(WRITTEN TASK):
Write the lines below as a JSON list of strings, one string per line, leaving out blank lines.
= = = =
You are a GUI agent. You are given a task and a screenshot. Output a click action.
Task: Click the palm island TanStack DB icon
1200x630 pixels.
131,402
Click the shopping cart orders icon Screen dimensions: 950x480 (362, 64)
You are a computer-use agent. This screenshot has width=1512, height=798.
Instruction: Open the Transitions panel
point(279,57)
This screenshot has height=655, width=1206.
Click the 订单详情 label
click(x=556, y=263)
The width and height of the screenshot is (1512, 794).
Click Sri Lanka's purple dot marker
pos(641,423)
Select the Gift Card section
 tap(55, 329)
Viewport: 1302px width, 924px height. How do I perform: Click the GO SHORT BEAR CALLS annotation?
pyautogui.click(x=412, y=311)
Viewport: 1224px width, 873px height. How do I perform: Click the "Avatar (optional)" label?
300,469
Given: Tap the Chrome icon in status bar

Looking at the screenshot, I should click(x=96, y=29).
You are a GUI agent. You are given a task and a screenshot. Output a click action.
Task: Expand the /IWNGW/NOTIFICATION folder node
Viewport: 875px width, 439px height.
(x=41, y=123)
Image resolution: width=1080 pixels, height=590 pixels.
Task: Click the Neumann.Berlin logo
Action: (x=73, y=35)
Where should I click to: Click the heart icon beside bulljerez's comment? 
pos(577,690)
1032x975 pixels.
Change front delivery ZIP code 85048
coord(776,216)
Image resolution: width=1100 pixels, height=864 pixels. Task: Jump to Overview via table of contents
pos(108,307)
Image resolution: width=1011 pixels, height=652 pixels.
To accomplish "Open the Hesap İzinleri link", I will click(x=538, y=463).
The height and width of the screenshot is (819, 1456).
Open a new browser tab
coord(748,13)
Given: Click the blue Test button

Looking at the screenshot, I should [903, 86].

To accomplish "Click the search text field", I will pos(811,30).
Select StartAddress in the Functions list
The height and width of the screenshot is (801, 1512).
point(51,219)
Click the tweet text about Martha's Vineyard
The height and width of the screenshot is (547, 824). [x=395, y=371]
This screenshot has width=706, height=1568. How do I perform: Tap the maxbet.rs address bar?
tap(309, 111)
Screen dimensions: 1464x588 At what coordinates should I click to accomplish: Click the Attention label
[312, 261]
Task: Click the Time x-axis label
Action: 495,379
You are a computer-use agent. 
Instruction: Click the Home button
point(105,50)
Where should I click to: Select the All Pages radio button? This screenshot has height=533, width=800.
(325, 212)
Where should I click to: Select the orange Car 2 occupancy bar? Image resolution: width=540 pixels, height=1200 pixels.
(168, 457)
= = = =
(COMPLETED TASK):
[
  "You are a GUI agent. You are given a task and a screenshot. Output a click action.",
  "Task: Click the palm island TanStack DB icon",
  "1200x630 pixels.",
  "131,402",
  "Click the shopping cart orders icon Screen dimensions: 950x480 (362, 64)",
  "You are a computer-use agent. This screenshot has width=1512, height=798.",
  "Instruction: Open the Transitions panel",
  "point(279,57)",
  "This screenshot has height=655, width=1206.",
  "Click the 订单详情 label",
  "click(x=556, y=263)",
  "The width and height of the screenshot is (1512, 794).",
  "Click Sri Lanka's purple dot marker",
  "pos(641,423)",
  "Select the Gift Card section",
  " tap(55, 329)",
  "Viewport: 1302px width, 924px height. How do I perform: Click the GO SHORT BEAR CALLS annotation?",
  "pyautogui.click(x=412, y=311)",
  "Viewport: 1224px width, 873px height. How do I perform: Click the \"Avatar (optional)\" label?",
  "300,469",
  "Given: Tap the Chrome icon in status bar",
  "Looking at the screenshot, I should click(x=96, y=29).",
  "You are a GUI agent. You are given a task and a screenshot. Output a click action.",
  "Task: Expand the /IWNGW/NOTIFICATION folder node",
  "Viewport: 875px width, 439px height.",
  "(x=41, y=123)",
  "Image resolution: width=1080 pixels, height=590 pixels.",
  "Task: Click the Neumann.Berlin logo",
  "Action: (x=73, y=35)",
  "Where should I click to: Click the heart icon beside bulljerez's comment? ",
  "pos(577,690)",
  "1032x975 pixels.",
  "Change front delivery ZIP code 85048",
  "coord(776,216)",
  "Image resolution: width=1100 pixels, height=864 pixels. Task: Jump to Overview via table of contents",
  "pos(108,307)",
  "Image resolution: width=1011 pixels, height=652 pixels.",
  "To accomplish \"Open the Hesap İzinleri link\", I will click(x=538, y=463).",
  "The height and width of the screenshot is (819, 1456).",
  "Open a new browser tab",
  "coord(748,13)",
  "Given: Click the blue Test button",
  "Looking at the screenshot, I should [903, 86].",
  "To accomplish \"Click the search text field\", I will pos(811,30).",
  "Select StartAddress in the Functions list",
  "The height and width of the screenshot is (801, 1512).",
  "point(51,219)",
  "Click the tweet text about Martha's Vineyard",
  "The height and width of the screenshot is (547, 824). [x=395, y=371]",
  "This screenshot has width=706, height=1568. How do I perform: Tap the maxbet.rs address bar?",
  "tap(309, 111)",
  "Screen dimensions: 1464x588 At what coordinates should I click to accomplish: Click the Attention label",
  "[312, 261]",
  "Task: Click the Time x-axis label",
  "Action: 495,379",
  "You are a computer-use agent. ",
  "Instruction: Click the Home button",
  "point(105,50)",
  "Where should I click to: Select the All Pages radio button? This screenshot has height=533, width=800.",
  "(325, 212)",
  "Where should I click to: Select the orange Car 2 occupancy bar? Image resolution: width=540 pixels, height=1200 pixels.",
  "(168, 457)"
]